— Extract provided —
^^^^^^^^
Bicycle safety emphasized

May is Ohio Bike Helmet Safety Month and the City of Marietta Health Department is partnering with the state to educate children and their parents about the importance of riding safely.

“We have a health department line item for $1,500 just for bike helmets and a grant that provides an additional 72 helmets,” said Vickie Kelly, director of nursing at the Marietta City Health Department.

The grant is through Put A Lid On It, a program through the Ohio Chapter of the American Academy of Pediatrics. Since 2011, the Ohio AAP has operated the campaign to promote Bike Helmet Safety Awareness and has given out more than 30,000 helmets.

“We have given away about 10 so far this month,” said Kelly. “On every Tuesday between 8 a.m. and 4 p.m., kids can come in to the health department to get fitted for a helmet.”

In 2010, the number of people injured by not wearing a bike helmet was 51,000 in Ohio. According to state statistics from Put A Lid On It, universal use of bicycle helmets by children ages 4 to 15 could prevent between 135 and 155 deaths, between 39,000 and 45,000 head injuries and between 18,000 and 55,000 scalp and face injuries annually.

Assistant City Safety-Service Director Bill Dauber said he wholeheartedly supports the free helmet giveaway program that benefits both the city and its citizens.

“It is certainly in the best interest of kids to wear a helmet, but also from a city liability standpoint, should a mishap occur on the bike path or something, it’s a good faith effort for the city to promote safety,” he said.

Children 15 years of age or younger must by law wear a helmet to operate a bicycle, skateboard, roller skates, roller blades, scooter or similar wheeled device within the city. The helmet is expected to be appropriately fitted to the size of the operator and shall meet or exceed the standards set by ANSI (American National Standards Institute) or SNELL (Snell Memorial Foundation).
^^^^^^^^
— Parts of the exercise —
a) According to the article on bicycle helmet safety, when can kids come to the health department to be fitted for a helmet?
b) Extend the article on bicycle helmet safety, picking up after its final sentence.

— Raw data —
^^^^^^^^
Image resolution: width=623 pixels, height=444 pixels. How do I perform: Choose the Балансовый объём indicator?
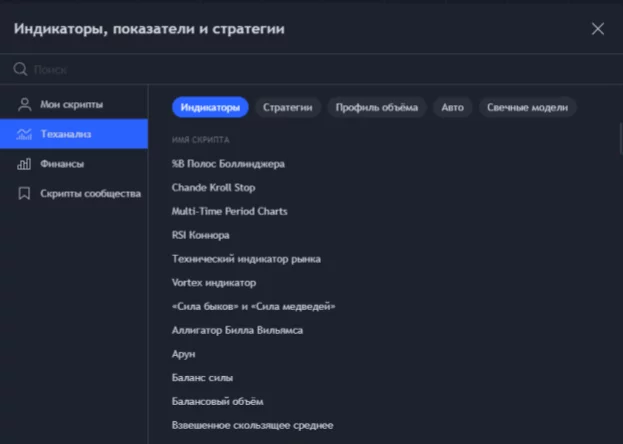[217, 401]
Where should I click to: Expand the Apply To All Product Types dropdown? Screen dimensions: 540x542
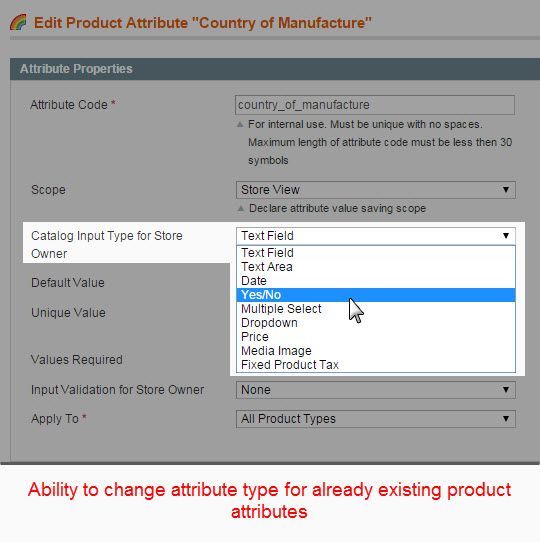376,419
^^^^^^^^
— Responses in order —
a) Every Tuesday between 8 a.m. and 4 p.m.

b)
Health officials also want the public to know that this month is not just for children.

“We will fit kids up and through age 18 and we know that parents who model wearing bike helmets increase the likelihood of children wearing their helmets,” said Kelly.

To learn more, visit OhioAAP.org, or the “Put A Lid On It” Facebook page, facebook.com/bikehelmetsafety or call Kim Ross, registered nurse at the Marietta City Health Department at 740-373-0611, ext. 2309.

By the numbers

¯ In 2010, the number of people injured by not wearing a bike helmet was 51,000 in Ohio.

¯ Currently in Ohio, estimates indicate that just 10 to 20 percent of children wear bike helmets, yet more than 70 percent of children ages 5 to 14 ride a bicycle regularly.

¯ Seventy-five percent of bike-related fatalities would be prevented with a helmet. Helmet use can reduce the risk of head injury by 85 percent and severe brain injury by 88 percent.

¯ Universal use of bicycle helmets by children ages 4 to 15 could prevent between 135 and 155 deaths, between 39,000 and 45,000 head injuries and between 18,000 and 55,000 scalp and face injuries annually.

¯ A $10 bike helmet saves the health care system $41 per child.